Recorded data =
........
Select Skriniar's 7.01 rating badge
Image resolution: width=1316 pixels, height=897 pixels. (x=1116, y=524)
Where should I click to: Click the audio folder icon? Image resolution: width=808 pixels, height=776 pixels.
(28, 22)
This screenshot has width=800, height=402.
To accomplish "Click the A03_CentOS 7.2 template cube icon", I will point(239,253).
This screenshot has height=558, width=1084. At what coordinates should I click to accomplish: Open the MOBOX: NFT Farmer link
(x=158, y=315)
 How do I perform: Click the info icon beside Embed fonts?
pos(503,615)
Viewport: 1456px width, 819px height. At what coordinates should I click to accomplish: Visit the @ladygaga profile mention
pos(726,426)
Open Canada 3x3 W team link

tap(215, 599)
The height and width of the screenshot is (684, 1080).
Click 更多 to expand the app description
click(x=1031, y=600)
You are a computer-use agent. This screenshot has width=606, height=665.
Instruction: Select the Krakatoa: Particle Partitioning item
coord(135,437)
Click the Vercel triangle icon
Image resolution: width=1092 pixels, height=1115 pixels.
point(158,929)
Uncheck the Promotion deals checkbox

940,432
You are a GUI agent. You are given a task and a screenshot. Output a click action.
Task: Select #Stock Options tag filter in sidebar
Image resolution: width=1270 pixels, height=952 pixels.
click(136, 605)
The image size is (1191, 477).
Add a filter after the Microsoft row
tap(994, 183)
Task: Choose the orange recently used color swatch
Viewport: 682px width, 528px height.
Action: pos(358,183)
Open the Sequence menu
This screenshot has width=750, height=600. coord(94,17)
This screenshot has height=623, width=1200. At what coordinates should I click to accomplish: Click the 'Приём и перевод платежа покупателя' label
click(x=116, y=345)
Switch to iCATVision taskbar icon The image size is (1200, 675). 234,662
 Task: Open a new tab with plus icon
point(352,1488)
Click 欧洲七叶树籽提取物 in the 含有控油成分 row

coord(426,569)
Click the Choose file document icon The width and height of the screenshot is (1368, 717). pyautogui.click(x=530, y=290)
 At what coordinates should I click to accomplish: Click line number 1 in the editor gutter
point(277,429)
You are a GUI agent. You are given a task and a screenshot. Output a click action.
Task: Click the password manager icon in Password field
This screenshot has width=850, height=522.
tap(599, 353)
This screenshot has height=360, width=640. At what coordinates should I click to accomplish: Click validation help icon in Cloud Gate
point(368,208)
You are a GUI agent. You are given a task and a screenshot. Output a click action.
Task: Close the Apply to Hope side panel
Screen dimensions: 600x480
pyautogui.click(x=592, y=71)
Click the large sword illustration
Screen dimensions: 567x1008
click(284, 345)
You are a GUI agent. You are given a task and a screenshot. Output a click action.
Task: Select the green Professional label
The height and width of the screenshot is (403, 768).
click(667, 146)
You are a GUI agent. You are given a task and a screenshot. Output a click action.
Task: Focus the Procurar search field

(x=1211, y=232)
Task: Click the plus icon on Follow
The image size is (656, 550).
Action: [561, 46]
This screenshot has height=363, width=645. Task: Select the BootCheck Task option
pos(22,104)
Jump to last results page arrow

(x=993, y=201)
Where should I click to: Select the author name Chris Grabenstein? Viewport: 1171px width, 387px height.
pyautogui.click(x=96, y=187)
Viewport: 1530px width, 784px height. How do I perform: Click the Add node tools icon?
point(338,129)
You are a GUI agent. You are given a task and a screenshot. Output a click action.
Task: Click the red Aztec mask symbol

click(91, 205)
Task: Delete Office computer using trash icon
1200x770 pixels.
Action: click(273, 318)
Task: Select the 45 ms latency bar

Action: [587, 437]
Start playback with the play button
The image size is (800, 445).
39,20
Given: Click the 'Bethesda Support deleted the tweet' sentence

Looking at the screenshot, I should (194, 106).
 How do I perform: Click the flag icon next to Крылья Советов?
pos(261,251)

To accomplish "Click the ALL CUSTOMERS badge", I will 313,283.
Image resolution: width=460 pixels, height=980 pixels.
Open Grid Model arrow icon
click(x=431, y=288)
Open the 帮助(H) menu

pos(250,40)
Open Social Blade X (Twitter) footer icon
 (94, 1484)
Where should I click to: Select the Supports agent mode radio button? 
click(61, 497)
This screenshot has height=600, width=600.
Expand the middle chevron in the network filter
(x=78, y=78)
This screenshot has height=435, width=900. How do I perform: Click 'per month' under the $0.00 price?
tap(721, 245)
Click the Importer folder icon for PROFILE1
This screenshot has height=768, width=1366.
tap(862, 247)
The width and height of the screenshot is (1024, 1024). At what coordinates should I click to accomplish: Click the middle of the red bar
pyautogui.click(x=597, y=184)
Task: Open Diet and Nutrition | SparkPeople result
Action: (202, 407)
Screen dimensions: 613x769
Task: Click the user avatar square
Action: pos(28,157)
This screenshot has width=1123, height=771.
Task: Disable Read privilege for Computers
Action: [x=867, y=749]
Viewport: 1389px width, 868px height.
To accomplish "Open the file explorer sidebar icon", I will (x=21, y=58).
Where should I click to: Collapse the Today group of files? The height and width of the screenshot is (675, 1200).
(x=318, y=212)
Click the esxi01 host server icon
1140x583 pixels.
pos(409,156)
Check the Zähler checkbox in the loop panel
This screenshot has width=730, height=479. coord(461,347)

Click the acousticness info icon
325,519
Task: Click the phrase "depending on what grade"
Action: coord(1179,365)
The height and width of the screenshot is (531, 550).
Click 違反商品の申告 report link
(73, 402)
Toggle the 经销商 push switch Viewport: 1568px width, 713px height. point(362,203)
........
YOUR ASSIGNMENT =
Give back, exactly and with nothing added, the lines from the line containing "Click 違反商品の申告 report link" through the final line of the records above, both of them included.

TASK RESPONSE =
Click 違反商品の申告 report link
(73, 402)
Toggle the 经销商 push switch Viewport: 1568px width, 713px height. point(362,203)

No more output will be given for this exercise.